*Latihan Tertulis A*: Dalam teks tentang investasi emas, Rasulullah saw. mengubah cara perekonomian penduduk Arab dari barter beralih ke apa?
*Latihan Tertulis B*: Lanjutkan teks tentang investasi emas mulai setelah kalimat terakhirnya.

*Kutipan*:
Investasi menjadi hal penting yang perlu dipikirkan sejak dini. Sejak awal mulai memiliki penghasilan sendiri. Hendaknya, penghasilan yang didapatkan bukan hanya sekadar digunakan untuk memenuhi kebutuhan sehari-hari dan kewajiban saja. Namun, juga harus disisihkan untuk bisa memiliki tabungan masa depan dengan investasi yang menjanjikan. Menabung emas menjadi salah satu alternatifnya.
Investasi Emas di Zaman Rasulullah
Emas, merupakan harta investasi yang sangat diminati bahkan sejak zaman Rasulullah saw. Pada saat itu, Rasulullah saw. mengubah cara perekonomian penduduk Arab yang semula menggunakan barter beralih dengan dinar dan dirham.
Rasulullah saw. bersabda,
“Akan tiba suatu zaman di mana tiada apa yang bernilai dan boleh digunakan oleh umat manusia melainkan dinar dan dirham.” (hadist dari Musnad Imam Ahmad Bin Hanbal).
Tujuh dinar pada masa Rasulullah saw. setara denagan 10 dirham. Sedangkan pembobotannya menggunakan satuan mistqol (yang berarti unit/berat) dengan acuan biji gandum. Dinar dan dirham inilah yang kemudian berkembang menjadi mata uang Islam. Sayangnya, dalam perkembangannya, puluhan tahun setelah Rasulullah saw. wafat, standar dinar dan dirham sebagai mata uang Islam tidak lagi menggunakan takaran mitsqol.

*Cuplikan Data*:
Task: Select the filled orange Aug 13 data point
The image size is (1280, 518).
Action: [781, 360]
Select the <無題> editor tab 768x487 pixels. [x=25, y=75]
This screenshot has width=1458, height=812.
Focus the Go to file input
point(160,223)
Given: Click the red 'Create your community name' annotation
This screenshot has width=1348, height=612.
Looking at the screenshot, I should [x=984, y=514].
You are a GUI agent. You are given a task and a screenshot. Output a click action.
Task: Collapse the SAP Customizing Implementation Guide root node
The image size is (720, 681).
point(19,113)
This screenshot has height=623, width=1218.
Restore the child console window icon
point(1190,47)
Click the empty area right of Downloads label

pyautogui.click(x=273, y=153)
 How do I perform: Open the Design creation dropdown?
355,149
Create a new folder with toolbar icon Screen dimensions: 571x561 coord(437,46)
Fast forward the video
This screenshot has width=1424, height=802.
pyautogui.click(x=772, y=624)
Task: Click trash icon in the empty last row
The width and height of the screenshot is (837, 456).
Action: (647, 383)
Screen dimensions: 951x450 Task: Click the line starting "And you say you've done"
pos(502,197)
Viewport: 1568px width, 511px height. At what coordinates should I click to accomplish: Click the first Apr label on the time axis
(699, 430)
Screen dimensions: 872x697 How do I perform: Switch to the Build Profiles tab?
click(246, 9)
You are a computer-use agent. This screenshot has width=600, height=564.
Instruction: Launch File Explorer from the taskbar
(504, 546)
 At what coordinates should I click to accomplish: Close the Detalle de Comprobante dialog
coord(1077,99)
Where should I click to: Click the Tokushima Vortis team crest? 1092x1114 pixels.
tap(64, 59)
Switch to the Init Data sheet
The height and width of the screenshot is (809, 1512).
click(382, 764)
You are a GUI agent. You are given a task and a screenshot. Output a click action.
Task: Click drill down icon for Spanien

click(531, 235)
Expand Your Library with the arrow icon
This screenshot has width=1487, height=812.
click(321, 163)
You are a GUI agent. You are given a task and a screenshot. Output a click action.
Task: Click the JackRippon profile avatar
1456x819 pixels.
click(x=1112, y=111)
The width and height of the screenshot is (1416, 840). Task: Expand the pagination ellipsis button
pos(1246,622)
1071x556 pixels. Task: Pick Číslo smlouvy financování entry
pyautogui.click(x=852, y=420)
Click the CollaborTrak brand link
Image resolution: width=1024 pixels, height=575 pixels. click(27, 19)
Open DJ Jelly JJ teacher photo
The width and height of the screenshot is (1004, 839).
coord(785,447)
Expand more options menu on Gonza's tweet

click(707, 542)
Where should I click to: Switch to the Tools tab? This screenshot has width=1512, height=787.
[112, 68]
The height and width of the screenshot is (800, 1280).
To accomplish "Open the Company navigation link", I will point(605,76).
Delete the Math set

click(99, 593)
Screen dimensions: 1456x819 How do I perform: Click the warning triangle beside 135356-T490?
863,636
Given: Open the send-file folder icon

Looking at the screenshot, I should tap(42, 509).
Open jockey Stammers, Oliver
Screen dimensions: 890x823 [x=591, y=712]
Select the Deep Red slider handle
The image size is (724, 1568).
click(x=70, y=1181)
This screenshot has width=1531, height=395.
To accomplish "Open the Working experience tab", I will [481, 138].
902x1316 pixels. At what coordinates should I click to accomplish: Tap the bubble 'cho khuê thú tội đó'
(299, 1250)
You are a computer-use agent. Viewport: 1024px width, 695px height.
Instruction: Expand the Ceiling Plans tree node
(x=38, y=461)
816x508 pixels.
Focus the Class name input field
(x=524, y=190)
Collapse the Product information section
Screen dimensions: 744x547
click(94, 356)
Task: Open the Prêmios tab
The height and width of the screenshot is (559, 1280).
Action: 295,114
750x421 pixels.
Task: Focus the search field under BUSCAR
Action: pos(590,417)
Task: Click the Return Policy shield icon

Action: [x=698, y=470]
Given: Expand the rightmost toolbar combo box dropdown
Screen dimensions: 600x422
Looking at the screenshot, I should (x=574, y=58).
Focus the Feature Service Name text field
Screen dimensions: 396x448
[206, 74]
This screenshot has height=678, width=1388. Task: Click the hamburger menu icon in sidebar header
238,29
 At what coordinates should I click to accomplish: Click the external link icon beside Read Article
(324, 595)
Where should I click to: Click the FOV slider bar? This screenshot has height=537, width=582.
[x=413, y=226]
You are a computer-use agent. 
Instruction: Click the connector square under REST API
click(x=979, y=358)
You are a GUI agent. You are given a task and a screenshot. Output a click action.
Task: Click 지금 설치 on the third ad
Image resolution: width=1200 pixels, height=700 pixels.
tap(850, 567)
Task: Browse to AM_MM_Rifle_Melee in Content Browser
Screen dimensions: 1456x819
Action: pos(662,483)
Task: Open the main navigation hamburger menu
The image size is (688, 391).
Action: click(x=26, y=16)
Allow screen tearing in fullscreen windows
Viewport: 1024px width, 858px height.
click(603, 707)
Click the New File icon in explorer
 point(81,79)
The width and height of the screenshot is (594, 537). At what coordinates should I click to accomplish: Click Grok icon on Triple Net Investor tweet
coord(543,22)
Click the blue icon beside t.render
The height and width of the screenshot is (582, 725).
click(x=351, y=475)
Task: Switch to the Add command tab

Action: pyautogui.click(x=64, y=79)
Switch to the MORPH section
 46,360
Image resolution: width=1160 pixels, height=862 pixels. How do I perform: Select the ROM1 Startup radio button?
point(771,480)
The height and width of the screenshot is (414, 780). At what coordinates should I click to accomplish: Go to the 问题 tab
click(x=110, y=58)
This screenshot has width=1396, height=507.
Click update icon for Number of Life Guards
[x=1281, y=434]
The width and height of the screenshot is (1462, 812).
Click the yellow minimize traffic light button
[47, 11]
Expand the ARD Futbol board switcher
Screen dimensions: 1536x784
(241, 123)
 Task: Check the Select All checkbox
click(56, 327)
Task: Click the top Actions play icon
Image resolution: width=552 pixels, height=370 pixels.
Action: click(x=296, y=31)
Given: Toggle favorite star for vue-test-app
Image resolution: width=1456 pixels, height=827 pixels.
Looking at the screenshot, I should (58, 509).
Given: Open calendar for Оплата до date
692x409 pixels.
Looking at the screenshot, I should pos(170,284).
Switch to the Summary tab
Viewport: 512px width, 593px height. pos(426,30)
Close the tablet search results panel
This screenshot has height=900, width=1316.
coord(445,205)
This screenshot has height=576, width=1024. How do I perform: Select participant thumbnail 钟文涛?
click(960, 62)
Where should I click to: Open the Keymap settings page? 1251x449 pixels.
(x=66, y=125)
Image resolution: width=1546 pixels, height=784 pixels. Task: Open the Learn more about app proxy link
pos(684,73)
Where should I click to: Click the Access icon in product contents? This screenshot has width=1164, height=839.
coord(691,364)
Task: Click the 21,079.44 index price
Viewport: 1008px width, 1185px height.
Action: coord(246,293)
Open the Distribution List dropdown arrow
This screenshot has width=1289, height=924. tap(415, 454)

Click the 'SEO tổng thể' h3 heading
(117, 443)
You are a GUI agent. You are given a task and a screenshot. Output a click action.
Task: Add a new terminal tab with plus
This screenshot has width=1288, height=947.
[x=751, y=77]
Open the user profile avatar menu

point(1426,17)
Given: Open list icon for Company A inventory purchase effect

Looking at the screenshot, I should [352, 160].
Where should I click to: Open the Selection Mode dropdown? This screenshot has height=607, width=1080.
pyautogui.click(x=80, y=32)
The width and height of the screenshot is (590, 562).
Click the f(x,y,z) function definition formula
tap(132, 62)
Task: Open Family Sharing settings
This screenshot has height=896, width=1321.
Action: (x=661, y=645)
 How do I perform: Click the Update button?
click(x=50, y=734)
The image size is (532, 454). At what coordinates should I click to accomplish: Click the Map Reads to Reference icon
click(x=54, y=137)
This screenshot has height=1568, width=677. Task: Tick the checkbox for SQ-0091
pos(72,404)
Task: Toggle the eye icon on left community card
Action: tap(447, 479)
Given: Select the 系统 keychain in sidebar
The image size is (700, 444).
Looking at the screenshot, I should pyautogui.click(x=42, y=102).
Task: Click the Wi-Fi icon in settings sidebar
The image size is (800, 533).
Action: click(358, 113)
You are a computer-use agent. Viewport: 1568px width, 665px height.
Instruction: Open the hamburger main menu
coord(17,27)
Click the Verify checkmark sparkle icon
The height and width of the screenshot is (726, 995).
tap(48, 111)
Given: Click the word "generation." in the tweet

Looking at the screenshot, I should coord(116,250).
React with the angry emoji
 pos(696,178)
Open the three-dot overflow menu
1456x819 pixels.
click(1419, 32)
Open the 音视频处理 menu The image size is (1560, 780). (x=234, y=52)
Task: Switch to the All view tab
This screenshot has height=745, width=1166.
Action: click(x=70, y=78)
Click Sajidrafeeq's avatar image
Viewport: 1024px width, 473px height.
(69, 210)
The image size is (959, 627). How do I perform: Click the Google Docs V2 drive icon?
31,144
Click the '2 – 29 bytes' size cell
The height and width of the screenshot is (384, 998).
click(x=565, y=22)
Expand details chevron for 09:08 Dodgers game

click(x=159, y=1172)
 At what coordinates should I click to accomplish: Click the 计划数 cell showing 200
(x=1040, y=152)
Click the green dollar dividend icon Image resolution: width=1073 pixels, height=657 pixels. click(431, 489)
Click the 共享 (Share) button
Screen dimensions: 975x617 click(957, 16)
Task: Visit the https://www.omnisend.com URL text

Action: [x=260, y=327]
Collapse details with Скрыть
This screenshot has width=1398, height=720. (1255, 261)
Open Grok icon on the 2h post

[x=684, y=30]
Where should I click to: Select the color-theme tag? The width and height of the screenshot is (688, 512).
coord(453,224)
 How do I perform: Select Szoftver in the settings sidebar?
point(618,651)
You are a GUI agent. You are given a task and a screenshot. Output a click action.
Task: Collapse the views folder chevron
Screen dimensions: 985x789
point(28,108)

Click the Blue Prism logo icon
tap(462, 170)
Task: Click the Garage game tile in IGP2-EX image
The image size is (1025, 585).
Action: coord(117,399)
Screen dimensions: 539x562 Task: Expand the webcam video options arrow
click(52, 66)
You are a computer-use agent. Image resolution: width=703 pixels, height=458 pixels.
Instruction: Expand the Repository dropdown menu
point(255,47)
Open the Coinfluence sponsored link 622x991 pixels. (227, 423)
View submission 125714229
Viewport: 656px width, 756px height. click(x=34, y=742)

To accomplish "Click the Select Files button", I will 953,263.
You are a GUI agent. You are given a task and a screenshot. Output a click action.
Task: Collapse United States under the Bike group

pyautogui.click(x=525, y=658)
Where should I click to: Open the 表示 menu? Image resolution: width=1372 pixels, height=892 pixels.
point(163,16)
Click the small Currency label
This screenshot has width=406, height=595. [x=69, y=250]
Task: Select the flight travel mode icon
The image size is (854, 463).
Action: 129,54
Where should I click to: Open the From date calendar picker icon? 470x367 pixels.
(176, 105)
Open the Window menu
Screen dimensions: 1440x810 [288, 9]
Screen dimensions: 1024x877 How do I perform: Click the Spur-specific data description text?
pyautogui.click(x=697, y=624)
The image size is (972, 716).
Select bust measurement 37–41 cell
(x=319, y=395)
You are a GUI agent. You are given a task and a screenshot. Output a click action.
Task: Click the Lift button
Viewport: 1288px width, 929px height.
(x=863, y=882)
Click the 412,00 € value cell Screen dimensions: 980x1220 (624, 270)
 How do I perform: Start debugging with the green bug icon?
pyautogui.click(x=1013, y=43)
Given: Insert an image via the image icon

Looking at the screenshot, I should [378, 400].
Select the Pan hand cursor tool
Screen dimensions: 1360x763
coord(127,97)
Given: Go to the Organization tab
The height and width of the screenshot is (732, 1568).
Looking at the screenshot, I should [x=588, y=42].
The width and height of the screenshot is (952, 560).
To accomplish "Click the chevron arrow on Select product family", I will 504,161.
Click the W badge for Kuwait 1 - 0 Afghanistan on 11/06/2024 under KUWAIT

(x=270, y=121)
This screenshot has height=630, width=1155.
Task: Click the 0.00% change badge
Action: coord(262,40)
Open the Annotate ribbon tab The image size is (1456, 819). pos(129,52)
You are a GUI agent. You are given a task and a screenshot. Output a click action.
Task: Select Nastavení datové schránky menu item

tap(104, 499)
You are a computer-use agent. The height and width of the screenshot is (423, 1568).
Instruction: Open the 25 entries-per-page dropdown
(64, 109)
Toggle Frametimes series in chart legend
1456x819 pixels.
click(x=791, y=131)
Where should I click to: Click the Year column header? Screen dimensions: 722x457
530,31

*Jawaban Tugas A*: Ke penggunaan dinar dan dirham.

*Jawaban Tugas B*:
Berawal dari sinilah, emas (dan perak) menjadi harta yang penting dan menjanjikan. Karena tidak mudah anjlok nilainya karena adanya inflasi. Sehingga, banyak kaum muslimin yang memiliki mata uang emas saat itu. Baik ada yang disimpan sebagai tabungan, maupun yang dipergunakan untuk kebutuhan hidup.
Hukum Menabung Emas di Pegadaian
Lalu, bagaimana dengan kondisi era saat ini? Emas yang digunakan untuk investasi adalah emas murni. Yang nilai standar karatnya telah sesuai. Sehingga bila dikonversikan ke dalam nilai mata uang, harganya akan tetap stabil. Meski terkadang bisa saja mengalamu penurunan, namun masih bisa melambung tinggi kembali. Karena nilai yang menjanjikan inilah, membuat banyak masyarakat yang kemudian rela membeli emas dan menyimpan atau menabungnya melalui lembaga tertentu.
Baca juga: Bayar Zakat Emas Setiap Tahun, Perlukah? | YDSF
Rasulullah saw. bersabda,
“Emas ditukar dengan emas, perak dengan perak, gandum dengan gandum (al-burru bil burri), jewawut dengan jewawut (al-sya’ir bi asy-sya’ir), kurma dengan kurma, garam dengan garam, harus sama takarannya (mitslan bi mitslin sawa’an bi sawa’in) dan harus dilakukan dengan kontan (yadan bi yadin) dan jika berbeda jenis-jenisnya, maka juallah sesukamu asalkan dilakukan dengan kontan (yadan bi yadin).” (HR. Muslim).
Salah satu lembaga yang memberikan fasilitas untuk bisa menabung emas adalah Pegadaian. Nah, kira-kira bagaimana ya hukumnnya bila ingin menabung emas di pegadaian agar kelak mendapatkan uang lebih?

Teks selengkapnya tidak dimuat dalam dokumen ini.